Likelihood Ratio Trick a.k.a REINFORCE

The cruel beauty of life is that reality often operates in discrete jumps rather than smooth transitions. Success and failure in some random context is like a light switch - it’s either on or off, with no dimmer setting. This can feel particularly harsh because our human intuition often wants to recognize “degrees of success” or give credit for effort and near-misses and more importantly learn from them, but many real-world systems don’t work that way. Well in this post, we will see how we can deal with this problem in the context of reinforcement learning.

Familiar Scenario

If you are an econometrician or a machine learning engineer in many optimization problems, especially in supervised learning, we often estimate expectations of loss functions using sample averages and compute gradients directly:

J(\theta) = \mathbb{E}_{x \sim p_{\text{data}}} \left[ f_\theta(x) \right] \approx \frac{1}{N} \sum_{i=1}^N f_\theta \left( x^{(i)} \right)

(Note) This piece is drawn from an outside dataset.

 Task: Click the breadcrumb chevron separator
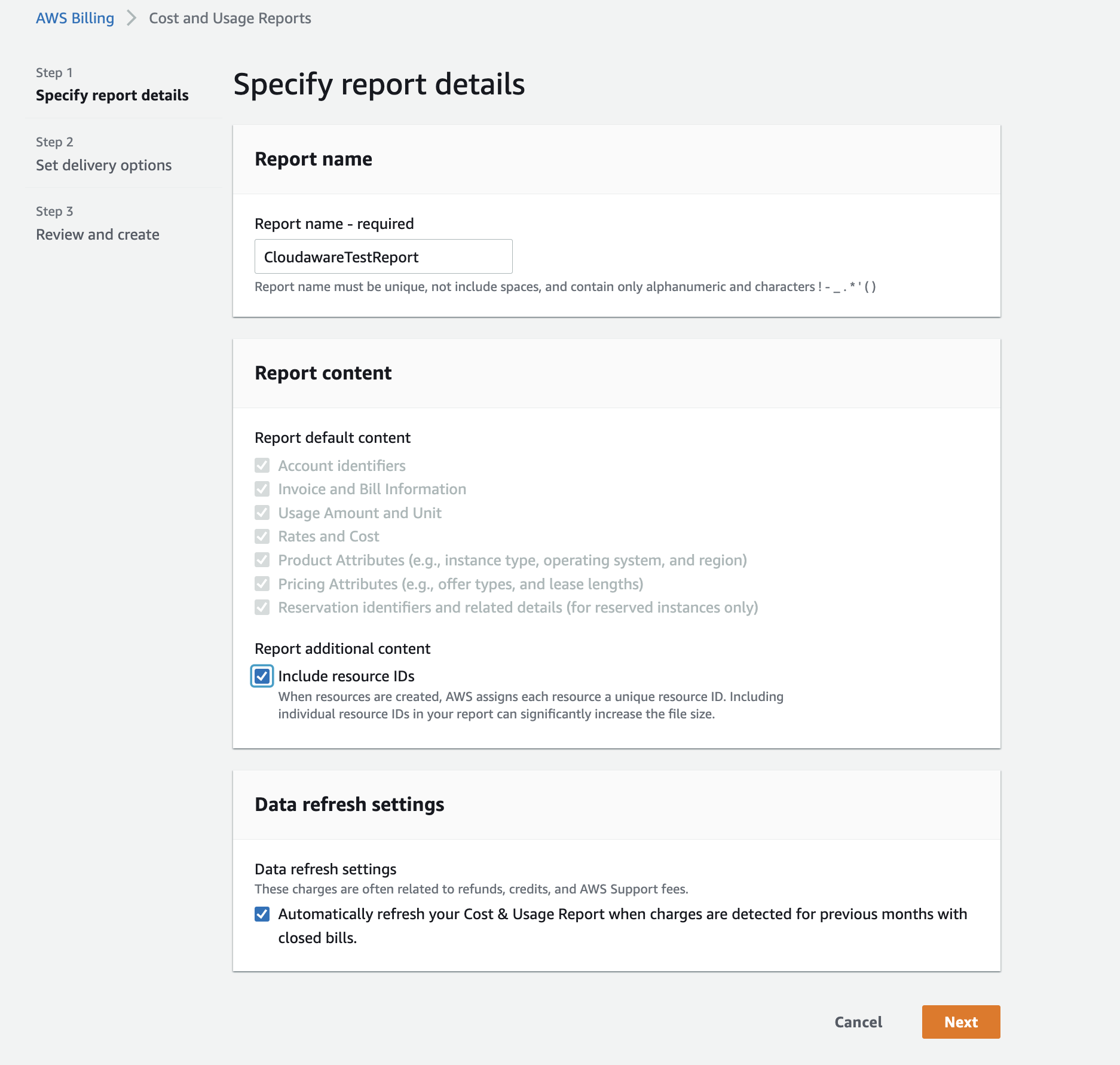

We then can easily compute gradients with respect to $\theta$ :

\nabla_\theta J(\theta) \approx \frac{1}{N} \sum_{i=1}^N \nabla_\theta f_\theta \left( x^{(i)} \right)

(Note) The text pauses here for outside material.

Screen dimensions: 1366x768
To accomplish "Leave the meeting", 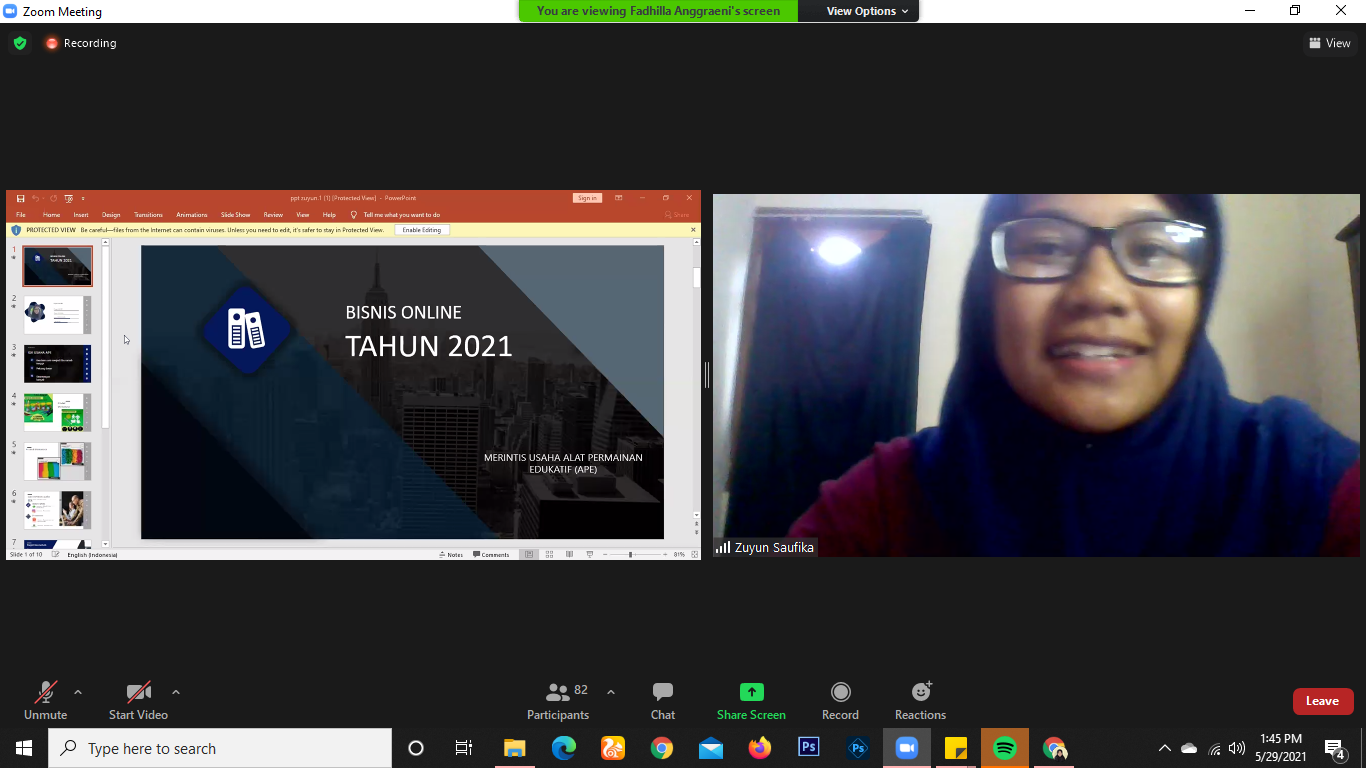I will coord(1322,701).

The function $f_\theta(x)$ is directly parameterized by $\theta$ , and $x^{(i)}$ are samples from a fixed data distribution independent of $\theta$ . We can compute $\nabla_\theta f_\theta \left( x^{(i)} \right)$ because $f_\theta$ is differentiable with respect to $\theta$ .

The Problem

Now what happens when the parameter $\theta$ is the paramater of the distribution of $x$ ? In math the objective function is now:

J(\theta) = \mathbb{E}_{x \sim p_\theta} [f(x)]

And say, as every normal person would, you want to compute the gradient $\nabla_\theta J(\theta)$ to use in optimization algorithms like gradient ascent or descent. But you have one problem. Sampling is non-differentiable because it introduces a discontinuity as small changes in the input probabilities $p$ can result in discrete, non-continuous jumps in the output $y.$

For example: Consider sampling from $p = [0.4, 0.6]$ . A small change to $p = [0.4 + \epsilon, 0.6 - \epsilon]$ for a tiny $\epsilon$ could still result in sampling either category 1 or 2. However, the output $y$ will jump from $[1, 0]$ to $[0, 1]$ depending on the sampled outcome, creating a discontinuity.

Likelihood Ratio Trick to the Rescue

The key insight is to express the gradient of the expectation in a way that moves the gradient operator inside the expectation.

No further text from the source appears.